WHAT TO PRODUCE:
Make the copy match the entries below exactly, with no pictures carried over.

RECORDS FOR THE TASK:

^^^^

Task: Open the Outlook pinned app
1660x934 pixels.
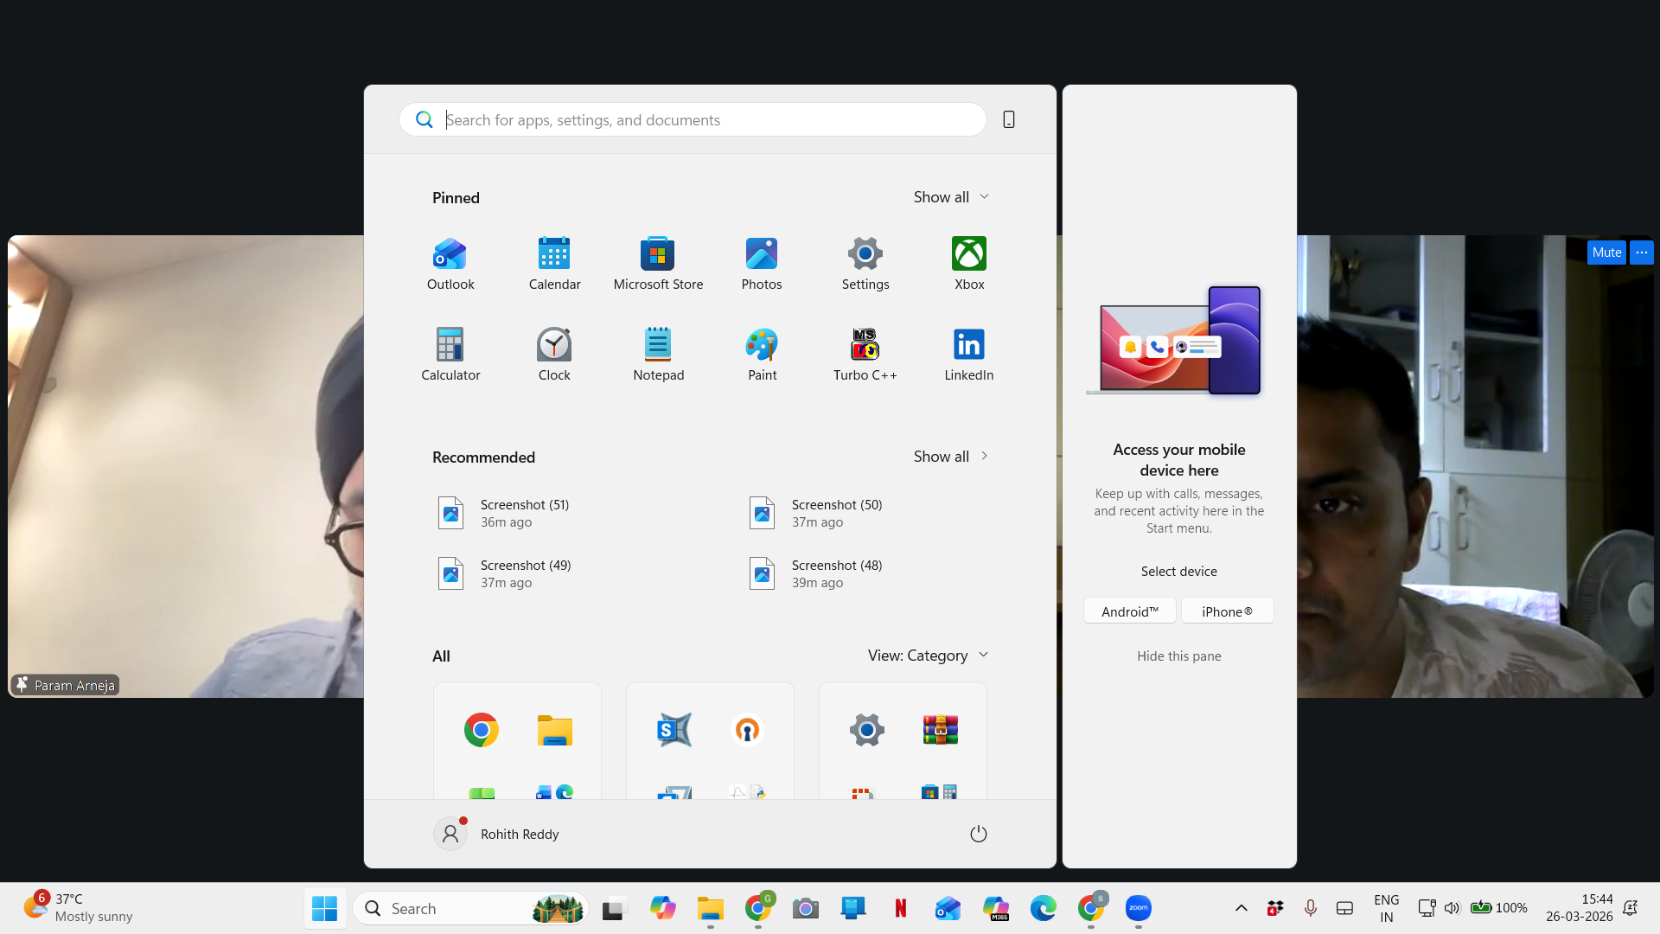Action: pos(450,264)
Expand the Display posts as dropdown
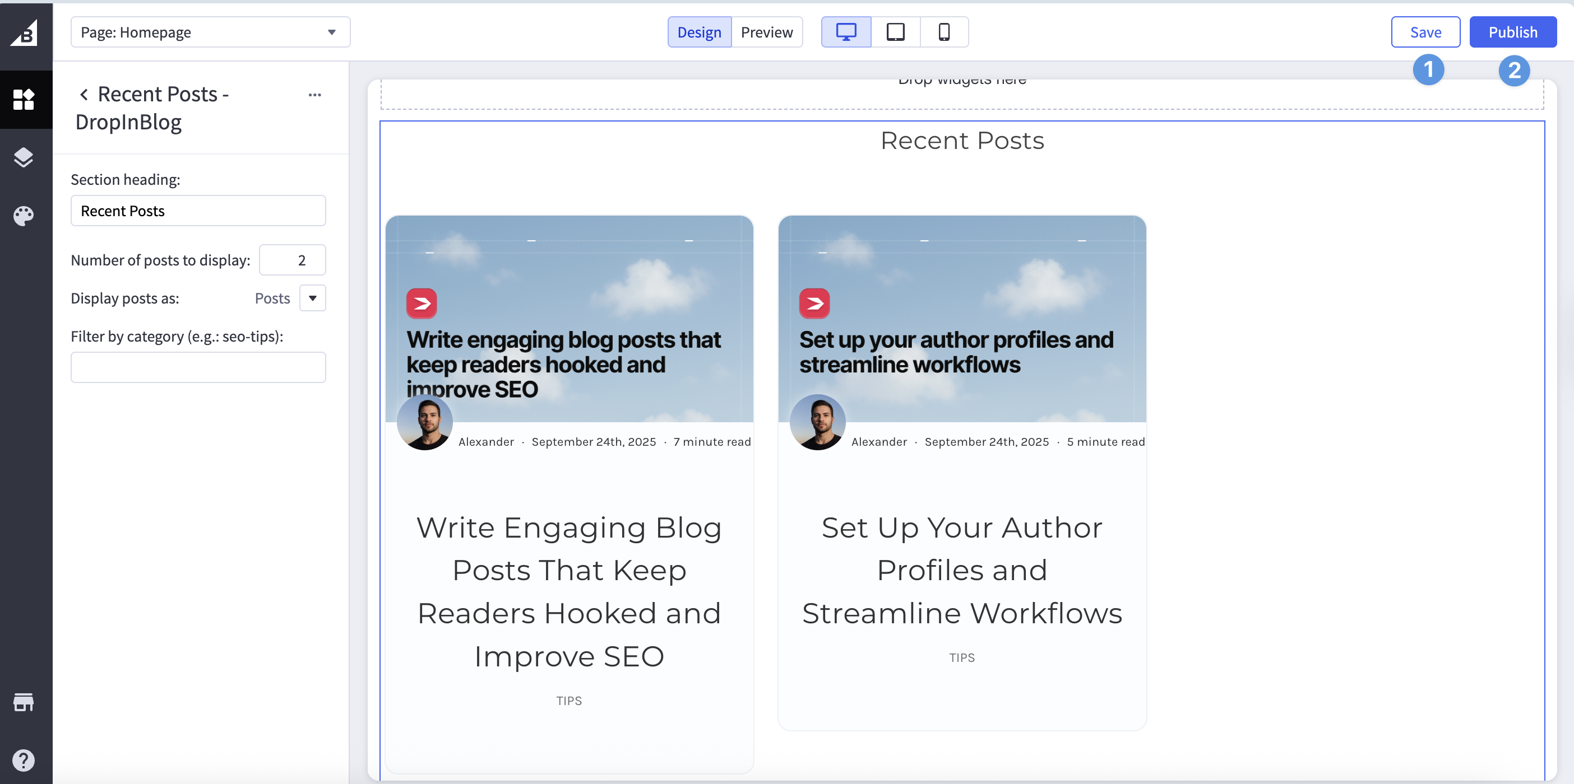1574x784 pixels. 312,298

^^^^

RESULT FOR THIS TASK:
Task: Open the Outlook pinned app
1660x934 pixels.
Action: pos(450,264)
Expand the Display posts as dropdown
1574x784 pixels. 312,298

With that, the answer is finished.